Il lavoratore, vicecomandante dei vigili urbani, nominato Responsabile del Servizio di Polizia Amministrativa, ricorre giudizialmente al fine di ottenere il risarcimento dei danni patrimoniali e non patrimoniali subiti a causa di una serie di atti e comportamenti integranti la fattispecie del mobbing posti in essere nei suoi confronti.
A fondamento della propria domanda deduce di esser stato lasciato privo di uomini al suo comando e di mezzi adeguati per espletare i suoi compiti, tanto da svilire, con reiterati episodi (mancata consultazione nella riorganizzazione degli uffici, mancata inclusione nei piani di lavoro, distrazione della posta), anche l’importante ruolo assegnatogli.

La sentenza

La Cassazione, preliminarmente, ribadisce che, ai fini della configurabilità del mobbing lavorativo, devono ricorrere i seguenti elementi:
• una serie di comportamenti di carattere persecutorio - illeciti o anche leciti se considerati singolarmente - che, con intento vessatorio, siano posti in essere contro la vittima in modo miratamente sistematico e prolungato nel tempo, direttamente da parte del datore di lavoro o di un suo preposto o anche da parte di altri dipendenti, sottoposti al potere direttivo dei primi;
• l'evento lesivo della salute, della personalità o della dignità del dipendente;
• il nesso eziologico tra le descritte condotte e il pregiudizio subito dalla vittima nella propria integrità psico-fisica e/o nella propria dignità;
• l'elemento soggettivo, cioè l'intento persecutorio unificante di tutti i comportamenti lesivi. 
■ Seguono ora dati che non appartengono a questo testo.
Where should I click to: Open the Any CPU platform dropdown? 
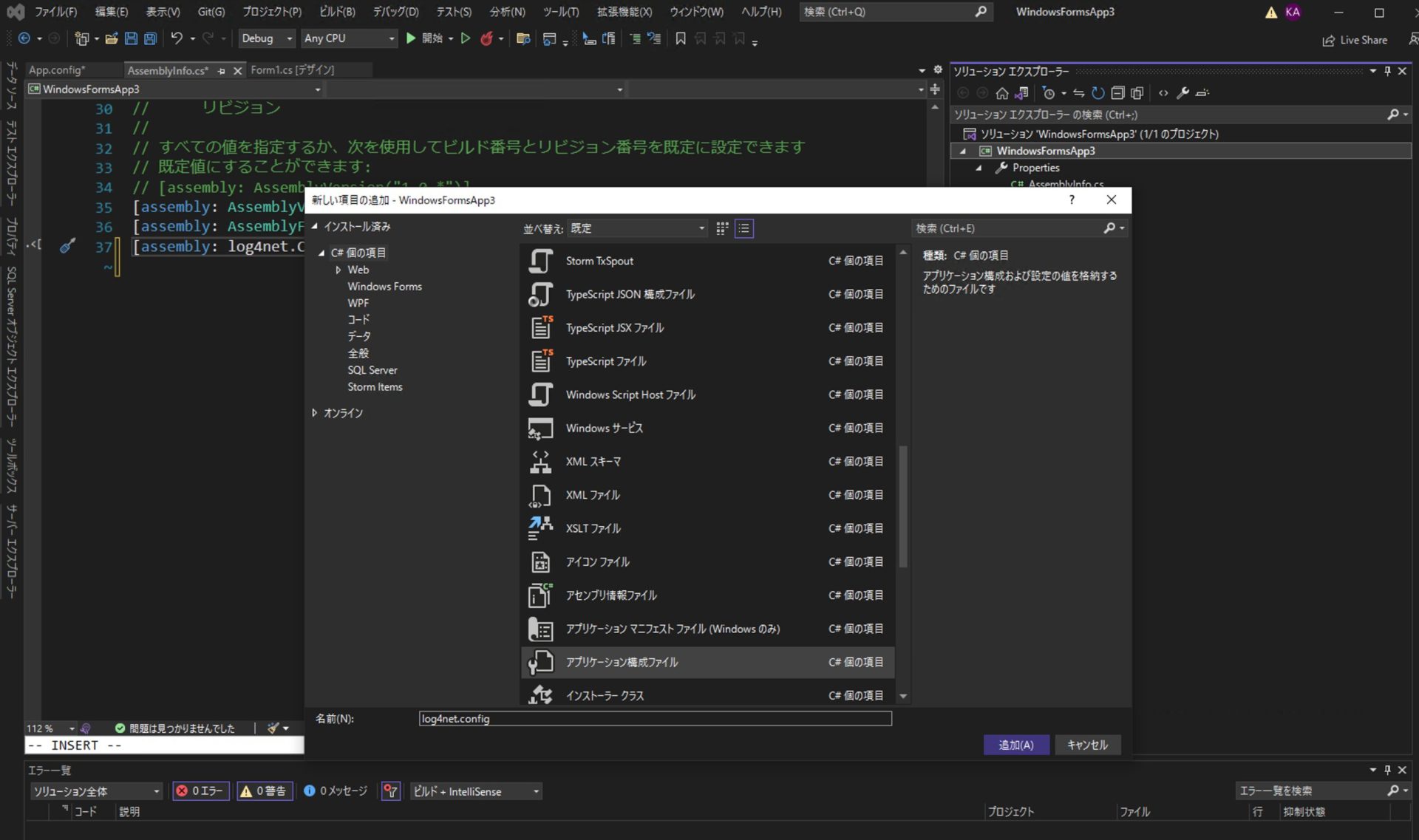[349, 38]
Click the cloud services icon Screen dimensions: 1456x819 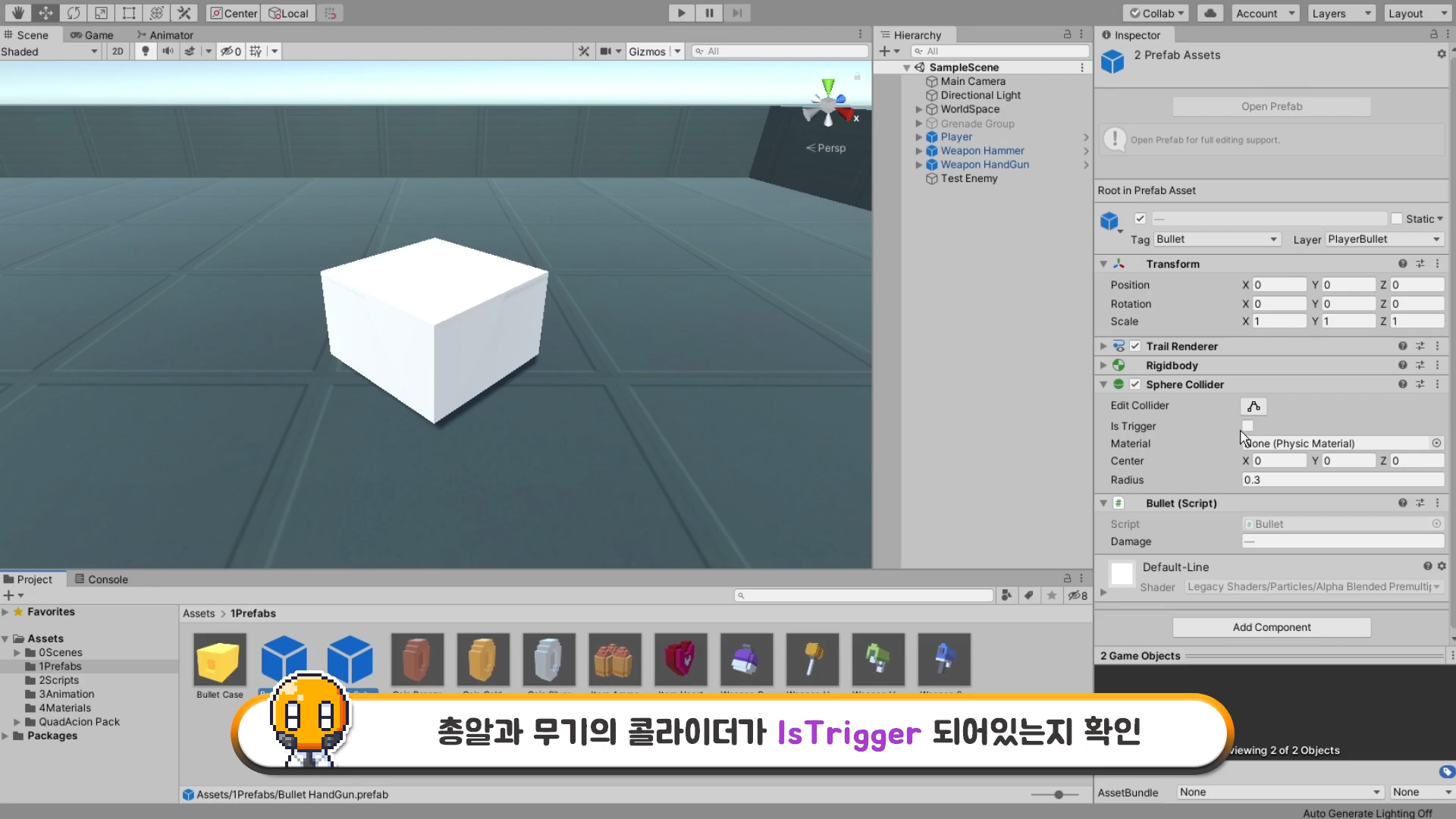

Posto che nel caso di specie ricorrono tutti i suddetti requisiti e che il carattere ostile, pretestuoso ed ingiustificato delle singole condotte costituisce accertamento dell'intento persecutorio unificante dei vari comportamenti lesivi, la Suprema Corte ha rigettato il ricorso proposto dal Comune, riconoscendo il diritto del dipendente a vedersi ristorato per i danni scaturenti dalle condotte mobbizzanti subite.